▶ [Requirement]: Scan the listing beneath this sentence. Report each line with the word "will".

▶ [Study material]:
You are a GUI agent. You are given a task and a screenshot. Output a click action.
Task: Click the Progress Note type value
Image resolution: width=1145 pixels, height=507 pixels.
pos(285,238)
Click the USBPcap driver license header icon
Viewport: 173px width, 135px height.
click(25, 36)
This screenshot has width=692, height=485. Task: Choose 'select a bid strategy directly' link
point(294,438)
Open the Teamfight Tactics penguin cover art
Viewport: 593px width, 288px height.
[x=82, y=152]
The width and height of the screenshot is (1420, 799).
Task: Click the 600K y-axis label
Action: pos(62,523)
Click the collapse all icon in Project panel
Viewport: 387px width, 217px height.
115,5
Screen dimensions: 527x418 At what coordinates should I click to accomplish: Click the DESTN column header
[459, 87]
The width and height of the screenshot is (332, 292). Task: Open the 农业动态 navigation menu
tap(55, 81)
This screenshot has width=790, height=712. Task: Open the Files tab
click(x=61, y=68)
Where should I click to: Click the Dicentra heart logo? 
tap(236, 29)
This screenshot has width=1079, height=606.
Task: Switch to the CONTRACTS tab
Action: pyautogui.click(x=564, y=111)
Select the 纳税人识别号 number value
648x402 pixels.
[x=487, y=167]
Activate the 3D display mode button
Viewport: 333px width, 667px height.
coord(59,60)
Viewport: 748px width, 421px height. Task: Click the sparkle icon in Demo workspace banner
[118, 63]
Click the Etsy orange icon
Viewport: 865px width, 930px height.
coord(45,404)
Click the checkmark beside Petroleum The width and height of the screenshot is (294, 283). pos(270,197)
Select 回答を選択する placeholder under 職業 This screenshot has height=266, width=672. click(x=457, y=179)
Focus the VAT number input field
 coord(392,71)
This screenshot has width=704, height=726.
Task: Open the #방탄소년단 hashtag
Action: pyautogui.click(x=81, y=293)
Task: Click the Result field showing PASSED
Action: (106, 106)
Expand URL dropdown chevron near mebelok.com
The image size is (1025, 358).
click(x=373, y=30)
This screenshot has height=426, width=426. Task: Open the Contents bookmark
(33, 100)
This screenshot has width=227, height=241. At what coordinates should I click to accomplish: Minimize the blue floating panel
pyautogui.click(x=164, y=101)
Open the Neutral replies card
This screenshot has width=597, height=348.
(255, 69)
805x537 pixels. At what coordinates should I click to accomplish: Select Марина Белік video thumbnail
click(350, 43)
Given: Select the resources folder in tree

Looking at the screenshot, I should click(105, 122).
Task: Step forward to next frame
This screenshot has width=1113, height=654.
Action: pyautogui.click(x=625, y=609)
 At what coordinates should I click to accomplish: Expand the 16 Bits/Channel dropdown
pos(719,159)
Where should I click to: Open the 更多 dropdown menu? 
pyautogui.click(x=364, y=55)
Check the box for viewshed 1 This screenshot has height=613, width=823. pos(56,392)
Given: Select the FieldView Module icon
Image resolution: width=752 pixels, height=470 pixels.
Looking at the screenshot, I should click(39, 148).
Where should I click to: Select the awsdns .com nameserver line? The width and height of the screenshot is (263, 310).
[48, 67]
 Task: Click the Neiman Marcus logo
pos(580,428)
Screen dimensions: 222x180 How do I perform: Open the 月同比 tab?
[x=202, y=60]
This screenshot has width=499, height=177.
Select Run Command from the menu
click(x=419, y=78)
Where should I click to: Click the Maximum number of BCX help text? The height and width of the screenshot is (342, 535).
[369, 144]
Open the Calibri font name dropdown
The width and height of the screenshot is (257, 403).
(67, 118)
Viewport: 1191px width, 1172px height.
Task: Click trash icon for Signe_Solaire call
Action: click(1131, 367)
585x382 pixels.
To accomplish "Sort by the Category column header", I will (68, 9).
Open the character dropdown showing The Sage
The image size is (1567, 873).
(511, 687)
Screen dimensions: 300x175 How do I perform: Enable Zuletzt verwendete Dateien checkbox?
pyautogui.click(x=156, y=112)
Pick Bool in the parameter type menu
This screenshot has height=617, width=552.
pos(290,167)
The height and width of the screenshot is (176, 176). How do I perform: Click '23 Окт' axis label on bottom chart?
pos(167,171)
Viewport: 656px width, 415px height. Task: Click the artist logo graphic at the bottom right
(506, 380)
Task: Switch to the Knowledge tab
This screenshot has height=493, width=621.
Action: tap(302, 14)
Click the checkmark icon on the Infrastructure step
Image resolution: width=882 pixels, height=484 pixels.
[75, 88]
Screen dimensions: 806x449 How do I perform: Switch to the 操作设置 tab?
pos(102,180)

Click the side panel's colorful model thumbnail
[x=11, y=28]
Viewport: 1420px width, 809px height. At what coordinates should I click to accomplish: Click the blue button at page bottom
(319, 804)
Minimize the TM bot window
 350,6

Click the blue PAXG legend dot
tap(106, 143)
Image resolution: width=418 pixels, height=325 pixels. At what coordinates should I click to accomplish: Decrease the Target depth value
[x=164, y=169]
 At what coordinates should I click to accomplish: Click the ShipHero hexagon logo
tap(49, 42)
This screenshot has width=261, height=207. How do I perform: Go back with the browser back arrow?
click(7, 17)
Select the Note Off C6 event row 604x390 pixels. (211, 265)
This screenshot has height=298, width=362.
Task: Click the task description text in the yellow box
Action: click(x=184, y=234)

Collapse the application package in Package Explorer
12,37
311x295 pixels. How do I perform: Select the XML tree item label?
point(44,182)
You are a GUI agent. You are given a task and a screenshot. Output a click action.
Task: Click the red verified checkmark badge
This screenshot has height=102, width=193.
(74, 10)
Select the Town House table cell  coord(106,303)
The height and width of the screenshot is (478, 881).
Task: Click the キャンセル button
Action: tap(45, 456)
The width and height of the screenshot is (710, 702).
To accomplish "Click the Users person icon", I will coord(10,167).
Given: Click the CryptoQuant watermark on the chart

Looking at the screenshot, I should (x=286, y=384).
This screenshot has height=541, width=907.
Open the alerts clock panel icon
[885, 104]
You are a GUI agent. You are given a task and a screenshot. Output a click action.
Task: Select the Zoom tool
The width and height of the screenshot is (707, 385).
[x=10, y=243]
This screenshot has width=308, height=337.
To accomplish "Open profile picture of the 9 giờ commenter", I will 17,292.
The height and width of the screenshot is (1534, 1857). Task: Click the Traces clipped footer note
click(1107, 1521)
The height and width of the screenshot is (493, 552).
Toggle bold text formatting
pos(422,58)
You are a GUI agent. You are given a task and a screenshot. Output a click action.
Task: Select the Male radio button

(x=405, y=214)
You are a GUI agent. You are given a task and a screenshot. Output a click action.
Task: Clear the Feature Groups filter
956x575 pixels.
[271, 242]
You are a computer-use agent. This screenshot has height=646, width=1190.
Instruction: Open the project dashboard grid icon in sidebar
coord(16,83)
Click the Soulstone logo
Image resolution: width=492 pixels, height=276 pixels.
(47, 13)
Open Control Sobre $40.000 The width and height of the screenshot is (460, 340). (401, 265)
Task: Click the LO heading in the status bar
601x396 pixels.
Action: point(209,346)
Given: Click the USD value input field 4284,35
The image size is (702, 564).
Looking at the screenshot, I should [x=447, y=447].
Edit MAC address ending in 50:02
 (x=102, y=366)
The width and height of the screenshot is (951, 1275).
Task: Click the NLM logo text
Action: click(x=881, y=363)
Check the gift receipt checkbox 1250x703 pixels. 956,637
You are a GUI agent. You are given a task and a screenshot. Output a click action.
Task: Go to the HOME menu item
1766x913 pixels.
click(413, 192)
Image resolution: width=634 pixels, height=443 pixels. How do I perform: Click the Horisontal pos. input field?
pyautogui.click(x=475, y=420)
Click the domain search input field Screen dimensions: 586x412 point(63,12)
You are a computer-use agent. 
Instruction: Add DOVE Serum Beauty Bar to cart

▶ [Exercise solution]:
To accomplish "Sort by the Category column header", I will (68, 9).
To accomplish "Click the Users person icon", I will coord(10,167).
To accomplish "Open profile picture of the 9 giờ commenter", I will 17,292.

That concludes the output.